This is a much smaller kit, and probably wouldn’t be best for continual use, however it is pretty cool to look at. The most impressive feature is the fermentor/keg, however it doesn’t come with any important extras, such as cleaning products, spoons or funnels.

The Great American Micro-Brewery Co. The Beer Machine:

Again, this is different to most usual homebrewing kits, as it creates its own kegging system inbuilt into the fermentor. This would be a good way for a beginner to get involved, but is a bit limited for extended or advanced use.

Carboy Homebrew Kit for Home Made Beer:

One of the more extensive homebrew starter kits, this contains everything you can possibly need including 6 gallon glass carboy, 7.8 bottling bucket with spigot, Fermentation lock and bung, Siphon tubing, Siphon assembly, Bottle filler, Bottle brush, Adhesive Thermometer, Bottle capper, 144 bottle caps, Triple Scale Hydrometer, and sanitizer, and Brew Handbook. Perfect!
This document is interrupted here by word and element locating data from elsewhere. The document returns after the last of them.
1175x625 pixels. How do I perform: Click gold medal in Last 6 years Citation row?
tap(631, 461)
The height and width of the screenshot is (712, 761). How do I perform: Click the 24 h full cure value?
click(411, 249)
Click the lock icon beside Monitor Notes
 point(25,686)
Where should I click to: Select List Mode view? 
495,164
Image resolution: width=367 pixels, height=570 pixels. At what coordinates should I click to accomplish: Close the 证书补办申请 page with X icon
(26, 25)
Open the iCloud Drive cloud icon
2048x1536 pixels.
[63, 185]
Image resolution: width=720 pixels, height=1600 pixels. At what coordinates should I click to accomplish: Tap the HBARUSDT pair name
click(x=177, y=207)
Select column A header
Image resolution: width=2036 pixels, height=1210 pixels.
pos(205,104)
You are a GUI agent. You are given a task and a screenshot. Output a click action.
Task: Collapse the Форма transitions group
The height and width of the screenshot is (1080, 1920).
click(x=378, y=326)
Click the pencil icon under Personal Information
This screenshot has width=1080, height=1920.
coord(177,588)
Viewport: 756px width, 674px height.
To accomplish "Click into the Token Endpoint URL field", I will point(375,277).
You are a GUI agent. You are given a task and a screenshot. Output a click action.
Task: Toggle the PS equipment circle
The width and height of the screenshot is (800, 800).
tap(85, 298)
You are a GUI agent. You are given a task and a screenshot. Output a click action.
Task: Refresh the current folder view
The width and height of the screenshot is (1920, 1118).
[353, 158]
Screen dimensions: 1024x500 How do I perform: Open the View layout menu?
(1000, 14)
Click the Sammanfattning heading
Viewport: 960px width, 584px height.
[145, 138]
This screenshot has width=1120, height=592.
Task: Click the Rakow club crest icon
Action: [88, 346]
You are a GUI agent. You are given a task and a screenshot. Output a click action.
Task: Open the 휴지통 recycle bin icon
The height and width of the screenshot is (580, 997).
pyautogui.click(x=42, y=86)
My biggest recommendation is the final kit, because it contains everything you possibly need. It is a little more expensive than the others, but it really does have everything that you will need.

Homebrew Beer Equipment

Wednesday, December 17th, 2008

Here is a short list of all the equipment you will need to begin brewing your own beer:

  • Brewing Pot
  • Fermentor
  • Air Lock
  • Large Spoon
  • Hydrometer
  • Thermometer
  • Bottles
  • Caps
  • Capper
  • Funnel

Naturally there will be several miscelaneous items that I have forgotten, but this is enough to get you started.